Mobilização das Servidoras na Educação
No dia 8 de março, mulheres servidoras técnico-administrativas (TAEs) das Universidades e Institutos Federais tomam as ruas em uma demonstração de força e unidade. O motivo? A insatisfação com o Governo Federal, que não honrou um acordo previamente estabelecido. A greve, marcada pela luta por direitos, está intrinsecamente ligada a pautas feministas essenciais.
Entre as principais reivindicações, destaca-se a jornada de trabalho de 30 horas, considerada crucial para permitir um melhor equilíbrio entre as responsabilidades laborais e o cuidado com a saúde mental. Além disso, a busca por um Reajuste Salarial Justo (RSC) é uma das bandeiras levantadas, enfatizando a necessidade de reconhecimento e valorização das competências das servidoras, sem deixar de lado aqueles que estão ingressando na carreira ou os que já se aposentaram.
No setor da saúde, onde mais de 70% da força de trabalho é composta por mulheres, a luta por segurança nos hospitais é um clamor urgente. As servidoras exigem regulamentação adequada dos plantões e condições dignas de trabalho, refletindo a importância de suas contribuições para o sistema de saúde.
Valorização e Democratização na Educação
Outro ponto central da mobilização é a democratização das decisões nas instituições de ensino. As servidoras buscam garantir uma voz ativa e paridade nos processos decisórios, reforçando que a valorização da educação pública está diretamente ligada ao reconhecimento do papel fundamental das mulheres que a constroem diariamente.

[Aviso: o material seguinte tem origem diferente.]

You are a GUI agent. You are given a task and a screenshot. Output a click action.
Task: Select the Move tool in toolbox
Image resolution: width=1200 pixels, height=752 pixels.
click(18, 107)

Com o lema “Educação na rua, mulheres na luta!”, as servidoras estão unidas e determinadas a transformar suas reivindicações em realidade. A luta por direitos é também uma luta por dignidade e condições justas de trabalho, instigando a sociedade a repensar a valorização da educação pública e o papel das mulheres nesse contexto.
A cada passo dado nas manifestações, as servidoras reafirmam seu compromisso com a educação e a luta por igualdade de direitos. A valorização da educação pública não pode ser dissociada do reconhecimento e do apoio às mulheres que atuam nas instituições educativas, promovendo um futuro mais justo e igualitário para todos.